# Are VST baskets better than Sage stock basket



## earthflattener (Jul 27, 2015)

Hi Folks,

Quick question. Has anyone tried VST baskets on Sage machines - particularly the dual boiler?

I'm thinking that the 18g VST might be a bit smaller than Sages stock basket, so I might be able to get away with a slightly smaller dose.

The Sage baskets seem to have a reputation for being well engineered, so it would be nice to hear experiences from someone who has tried both.


----------



## Kremfresh (May 26, 2020)

I've had the VST 18g ridgeless with the DB and preferred the stock basket.

VST needed a much finer grind and was a lot less forgiving of basket prep - went back to stock and have enjoyed my workflow and cup more


----------



## earthflattener (Jul 27, 2015)

Thanks for that. I might still get one just to practice better prep.
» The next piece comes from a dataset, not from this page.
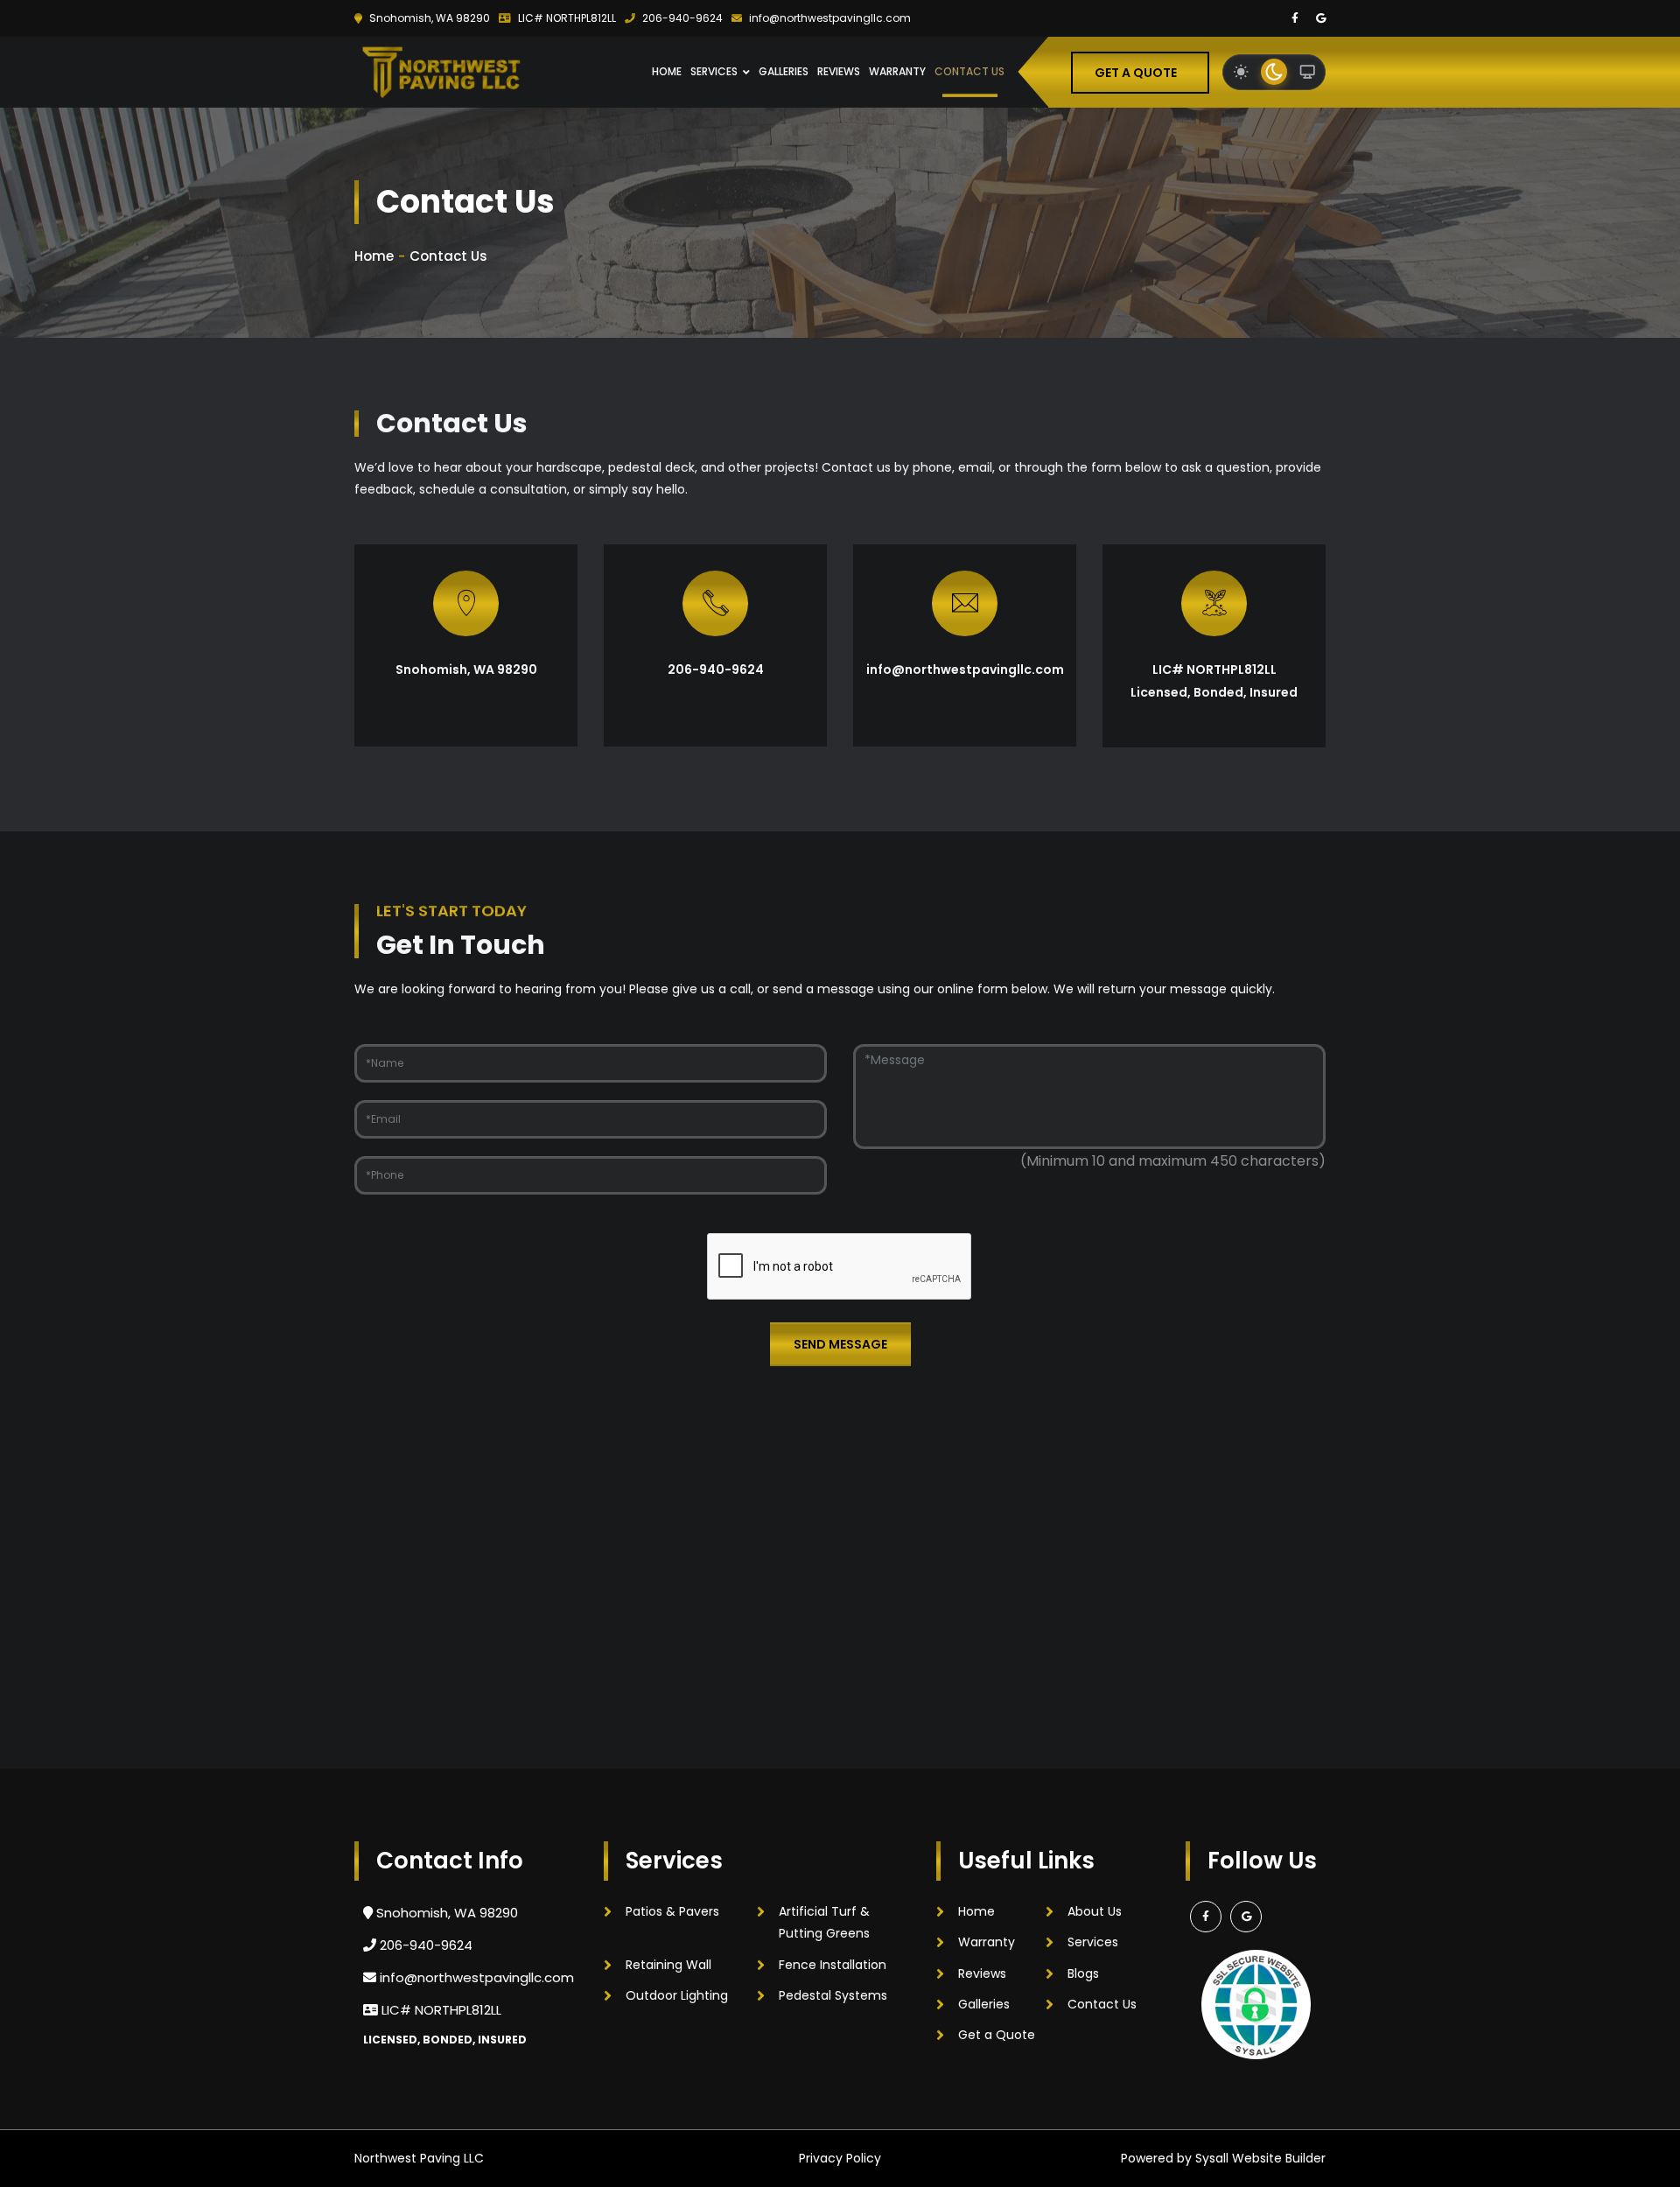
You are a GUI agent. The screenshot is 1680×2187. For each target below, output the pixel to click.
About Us (1095, 1911)
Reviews (838, 71)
It's rare to get something obviously wrong with the stock basket, but since better prep supposedly gives better results, it might be worth a go.


----------



## urbanbumpkin (Jan 30, 2013)

I prefer 18g VST but VSTs are less forgiving

Sent from my iPhone using Tapatalk Pro


----------



## earthflattener (Jul 27, 2015)

urbanbumpkin said:


> I prefer 18g VST but VSTs are less forgiving
> 
> Sent from my iPhone using Tapatalk Pro


 just bought one..so we shall see


----------



## ronan08 (Dec 21, 2019)

Yeah you need a finer grind and consistant prep


----------



## daveandmairi (Jul 22, 2020)

earthflattener said:


> just bought one..so we shall see


 How are you getting on with your VST basket? I'm planning on getting an 18g ridgeless to use with the sage bottomless portafilter Santa is bringing me. I don't want it falling out every time I knock out the puck. You having any issues with that?


----------



## earthflattener (Jul 27, 2015)

No issues whatsoever. I must say, there is not a huge amount of difference between them. You might have to go slightly finer, but it's marginal. The puck comes out slightly easier, often one gentle tap as opposed to two hard knocks on the stock basket. I've not seen significantly problems with getting a good distribution of flow through the perforations than with the stock basket either - again maybe it is marginally more important to get a good distribution of coffee, but not a major concern.

If anything the basket is a bit harder to get out to clean than with the SAGE one. Certainly not falling out when you knock out.

Is it £28 well spent? To be honest, life has not changed much either way, so it's not hurt, but I've not seen any great gain.


----------



## Yas90 (Mar 3, 2020)

Just a general question about VSTs. Dosing at 16g, would you guys recommend the 18g or 15g basket.

Already have a 18g barista pro basket, but that appears to be too big.


----------



## Mrboots2u (May 10, 2013)

Yas90 said:


> Just a general question about VSTs. Dosing at 16g, would you guys recommend the 18g or 15g basket.
> 
> Already have a 18g barista pro basket, but that appears to be too big.


 18 g is Best at 17 to 19 g

the 15 g basket is a bit of a pig to get right imho

What's the tie to 16g May iask


----------



## Jony (Sep 8, 2017)

Must agree the 15 is a nightmare for me 18 all the way. 17 with some beans.


----------



## 9719 (Mar 29, 2015)

Man up you boys  used the 15g for years, generally dose 14.5g depending on bean, without probs, not saying it was always that way ...teaches you things & but once mastered you've got a real life lesson...


----------



## Yas90 (Mar 3, 2020)

Mrboots2u said:


> 18 g is Best at 17 to 19 g
> 
> the 15 g basket is a bit of a pig to get right imho
> 
> What's the tie to 16g May iask


 Amongst my favourite beans are forge coffee roasters Ruskin blend. It's a 16g in 34g recipe. I've tried to increase the dose and less fine grind size but struggled to match the initial recipe in taste


----------